A Chicago father who offered to hire a hit man to execute two potential witnesses in his son’s murder trial was sentenced to 17 and a half years in federal prison.
EURIPIDES CAGUANA, 61, sought the killings of two men he believed would testify against his son in his upcoming murder trial. Caguana paid $500 to an undercover individual to purchase a gun, and he offered the individual up to $7,500 to have the two witnesses killed.
A jury in May convicted Caguana on four counts of murder for hire. U.S. District Judge Thomas M. Durkin imposed the 210-month sentence in federal court in Chicago.
“The defendant’s conduct strikes at the heart of the criminal justice system,” Assistant U.S. Attorney Peter S. Salib argued in the government’s sentencing memorandum. “Without witnesses, criminal cases can never be judged on the merits of the evidence.”
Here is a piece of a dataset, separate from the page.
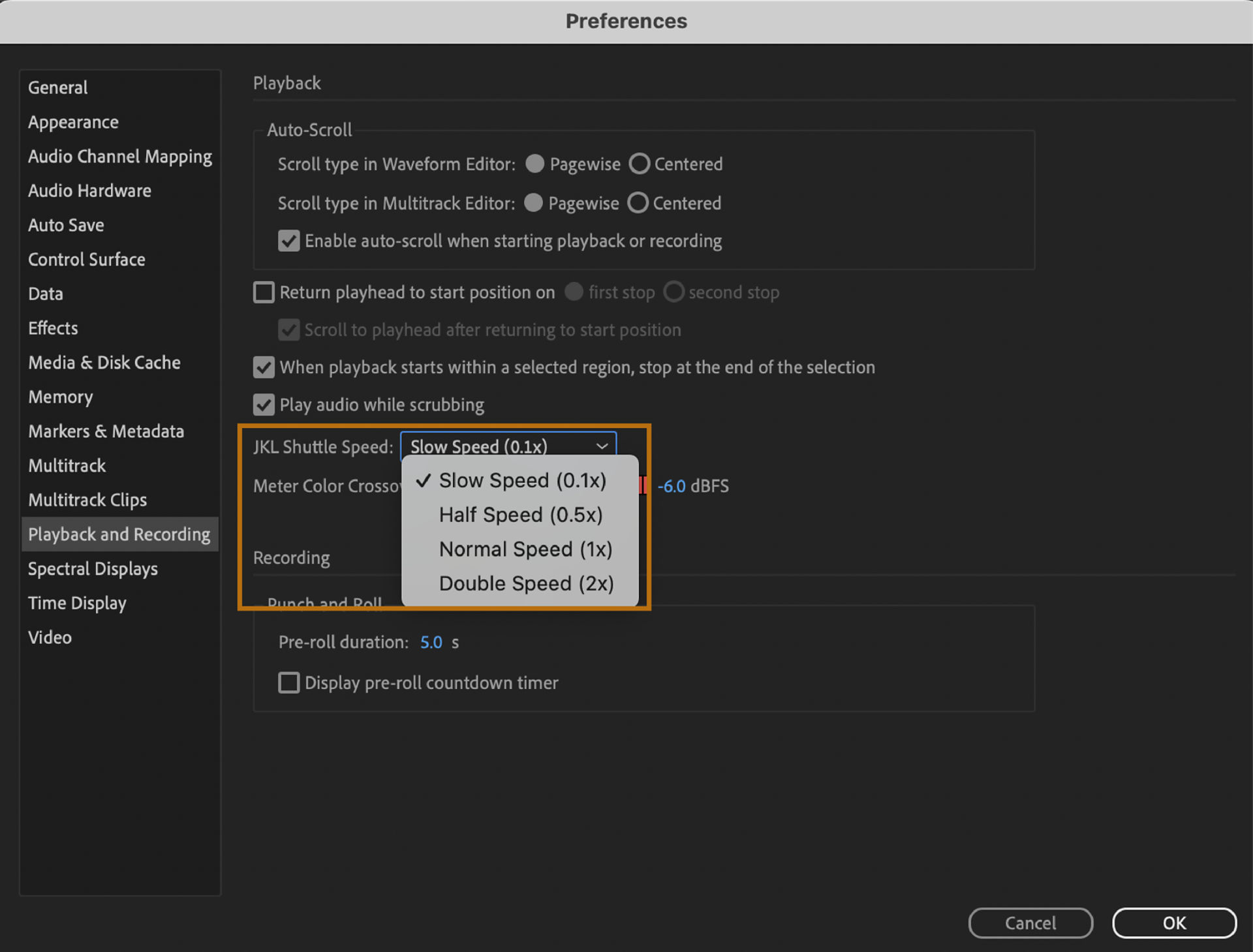The width and height of the screenshot is (1253, 952).
Task: Click the Cancel button
Action: pyautogui.click(x=1030, y=923)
Caguana’s son, Travis Caguana, is charged with murder in the Circuit Court of Cook County in connection with a fatal drive-by shooting of a man on June 8, 2011. In October 2013, a cooperating individual notified law enforcement that Euripides Caguana had called him seeking to have two men killed to prevent them from testifying against Travis Caguana. Over the course of a few days, the cooperating individual and an undercover police officer—posing as a hit man—engaged in a series of secretly recorded meetings and conversations with Euripides Caguana.
During one of the meetings, Euripides Caguana provided the cooperating individual with $500 to purchase a gun, and he offered to pay up to $7,500 to have the two potential witnesses killed. He is heard on a recording telling the individual, “I want both of them, both of them.”
Caguana was arrested on Oct. 17, 2013, and the murders for hire were never carried out.